Shortly before the turn of the century, I began publishing to the web what would become a trilogy of long-form, mystery-themed graphic novels. As a webcomic, it was one of the first of its kind.
My work earned a small but loyal following and a cherished entry on the Thrilling Detective website. Two of the novels were published and one was optioned for television for a short time.
For a while I was also published by the first online comics-subscription site ModernTales. That led to me qualifying as a full member of the Mystery Writers of America. Eventually I served as president of the local chapter.
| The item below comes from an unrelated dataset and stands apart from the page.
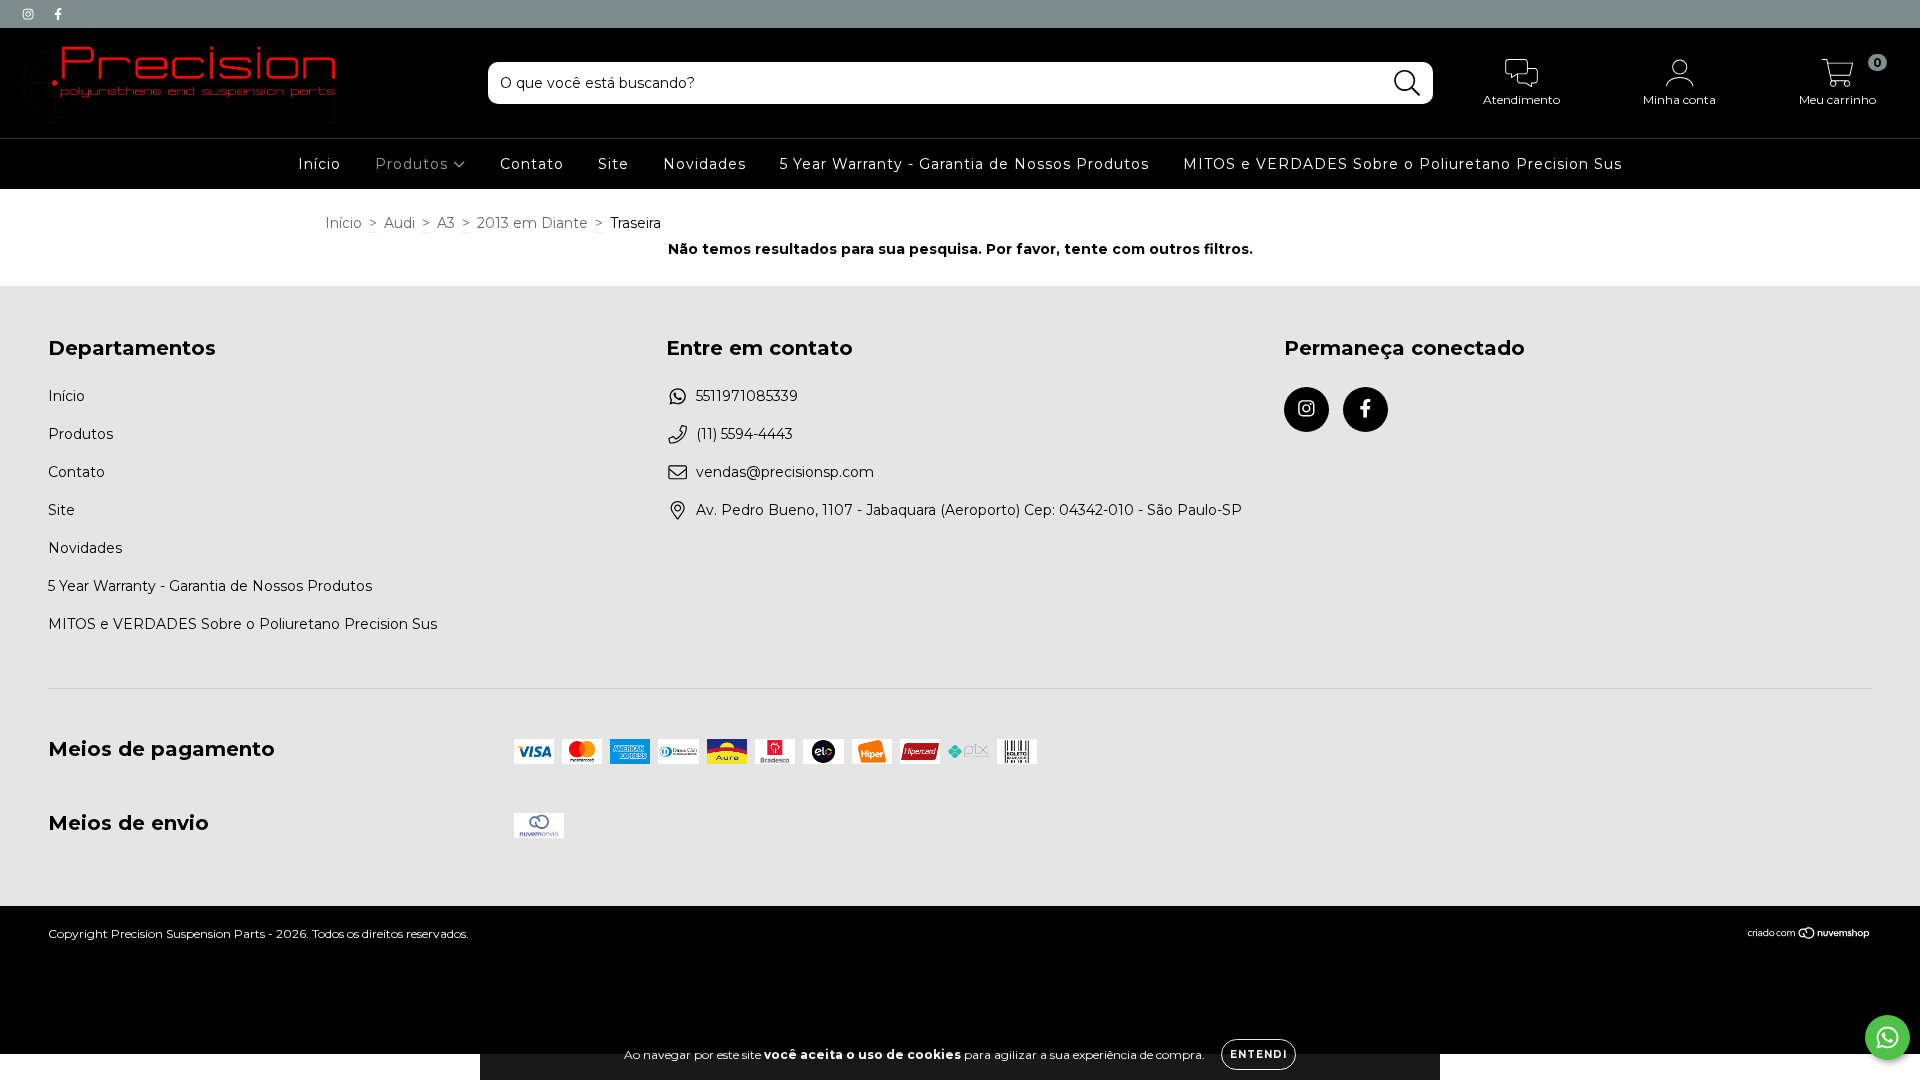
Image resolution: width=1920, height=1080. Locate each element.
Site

During the Great Recession a lot of things changed. What had started as a hobby had developed into a small business. But my main source of income remained journalism and I found myself needing to pay more attention to updating my skills to remain relevant in today's industry. That meant a lot of self-study. Essentially, I was working a day job, schooling myself at night and trying to keep up with the business of being an author. Something had to give.
Someday I hope to return to David Diangelo and his adventures. For now, I've secured all the rights back from my publishers and I’ll be posting the three completed stories here, in pdf form.
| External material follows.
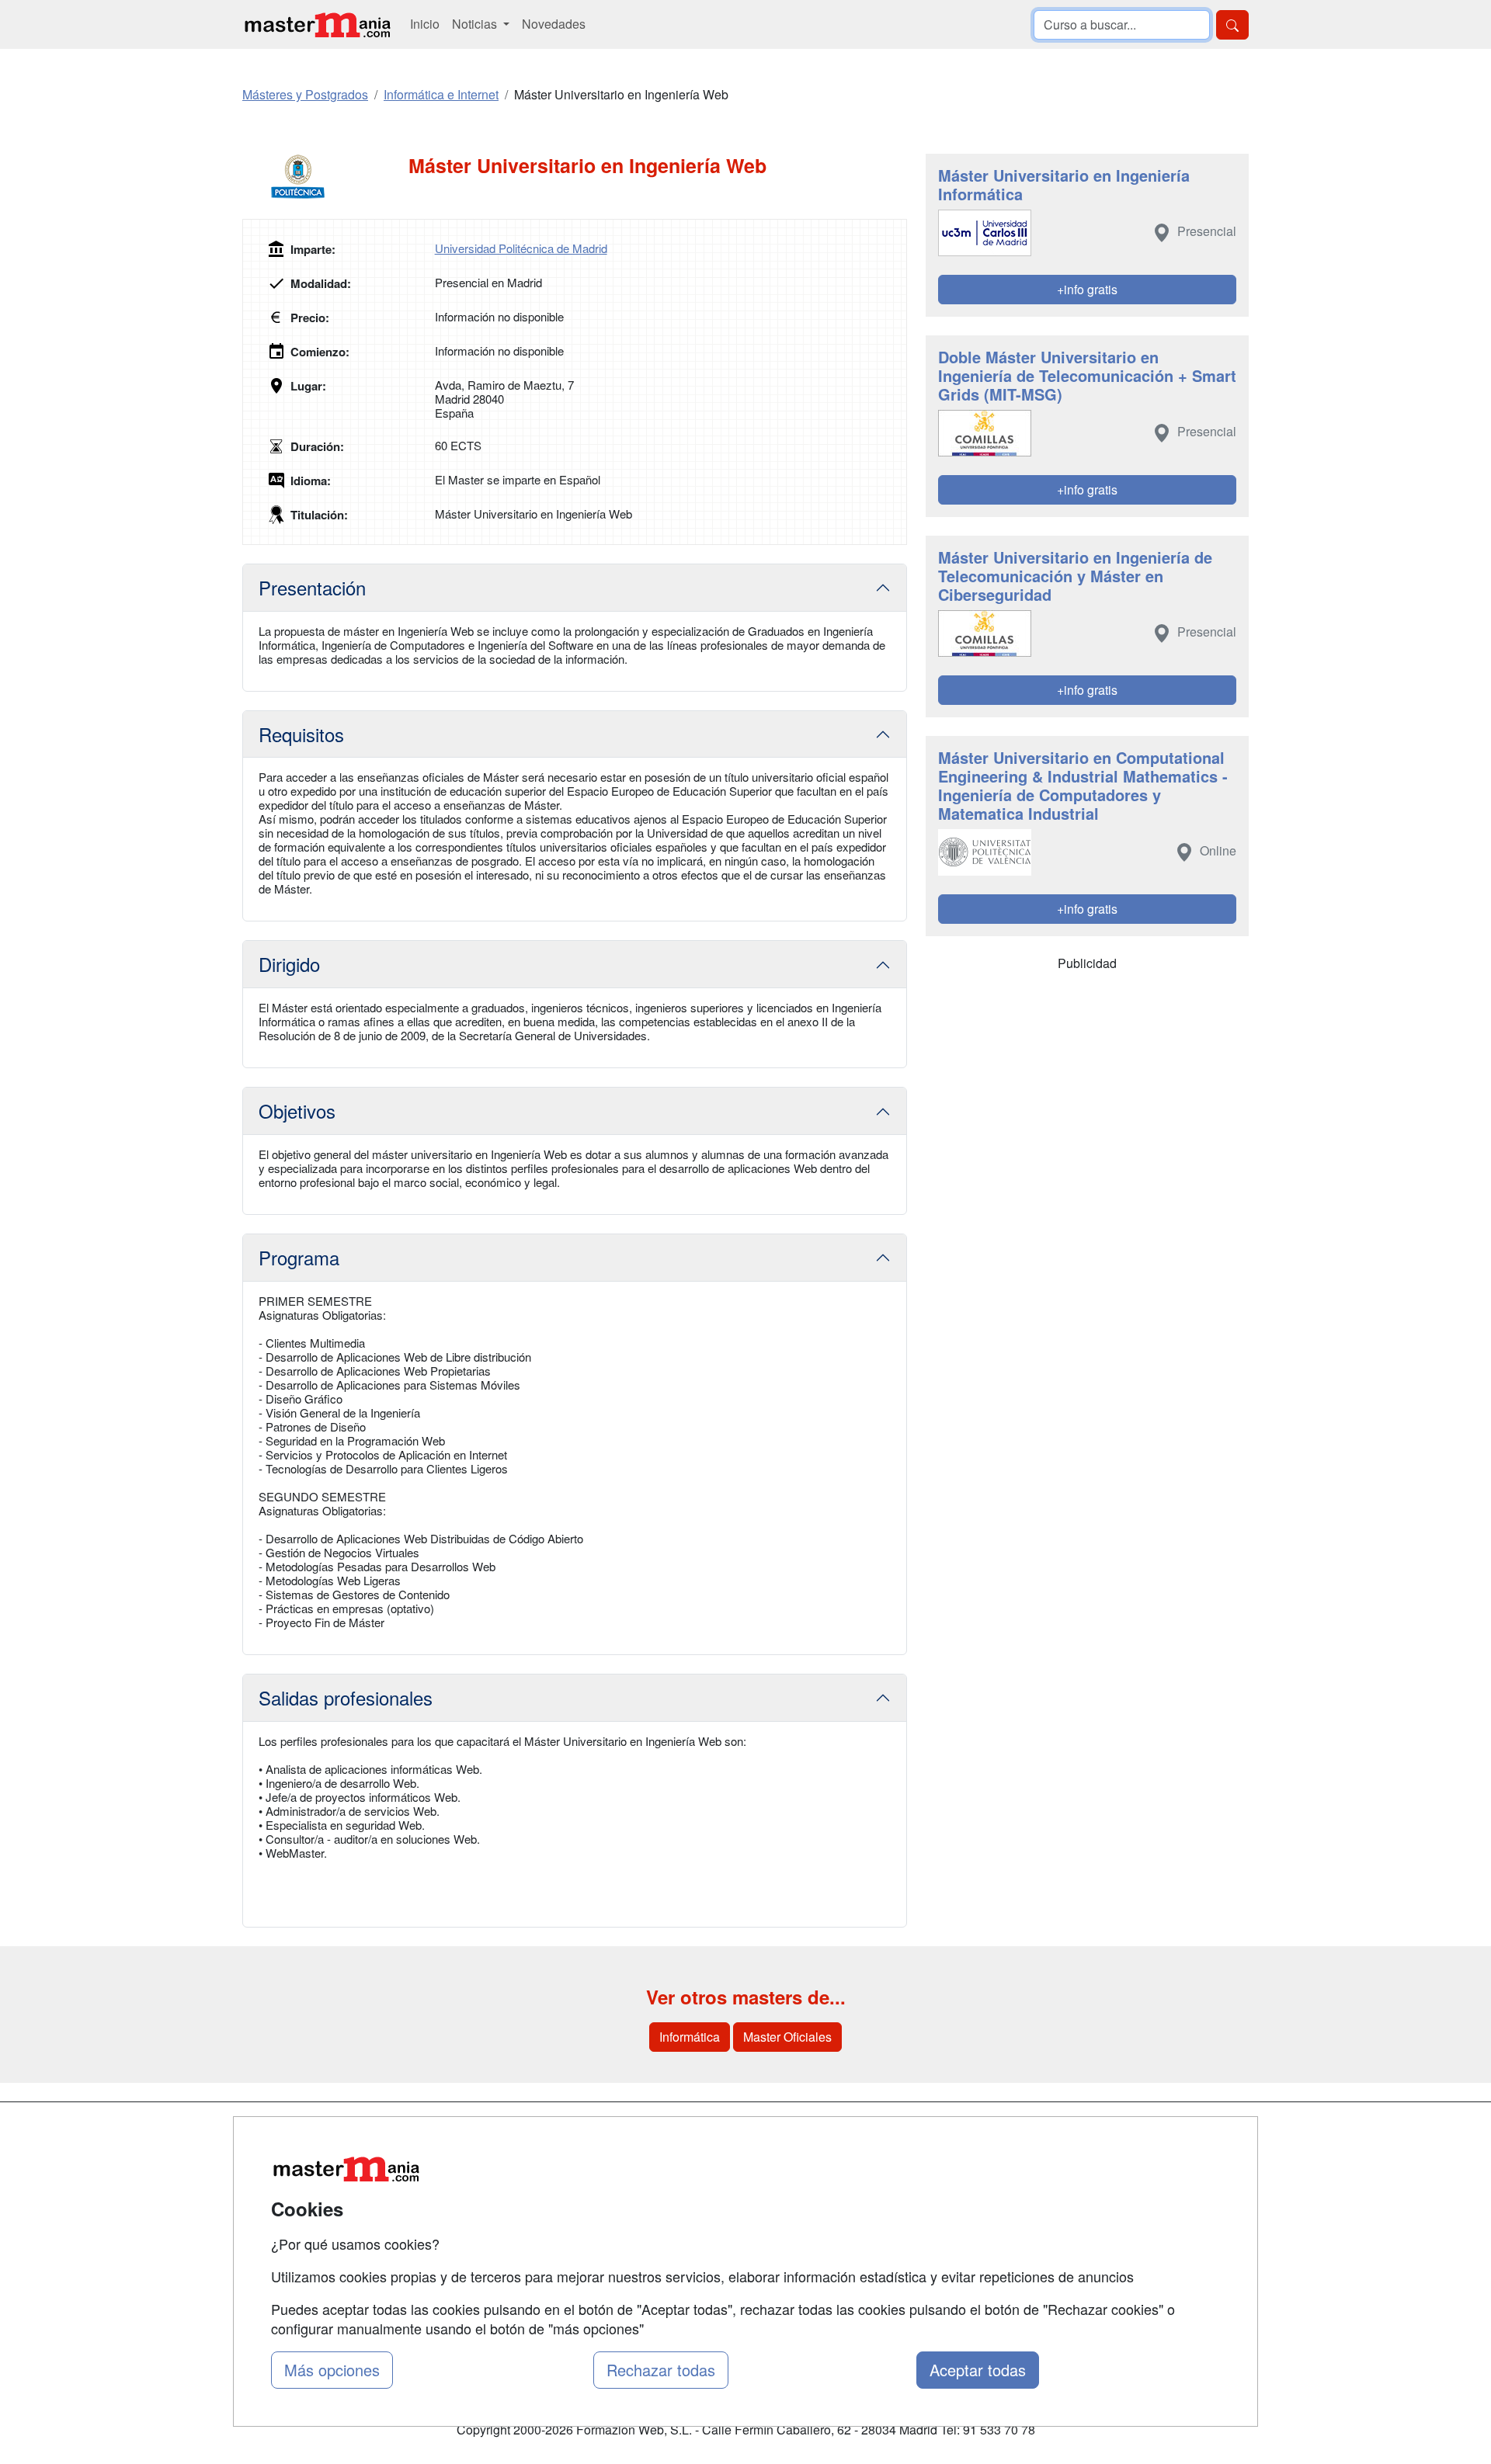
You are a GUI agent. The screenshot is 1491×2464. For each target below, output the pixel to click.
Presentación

Thank you to all who have read and supported my work through the years.
The first David Diangelo story, I had to relearn how to draw a comic. And I had a lot to learn about writing novels.
But this was arguably the first long-form, mystery web-comic and it gained some notice and good reviews. It was published weekly on a hand-coded timbroderick.net. This was so long ago, I had the chance to purchase the URL "oddjobs.com" but passed it up.
SOMETHING TO BUILD UPON
The second Odd Jobs story, I'd settled on a format and posted it three days a week. It was published by a small, local publisher called Twighlight Tales. TT ran a weekly literary open mike at the Red Lion Pub, then a run-down old England-themed bar in Lincoln Park. It was a special place and time, and I'm eternally grateful to them for believing in what I was doing and publishing my first book.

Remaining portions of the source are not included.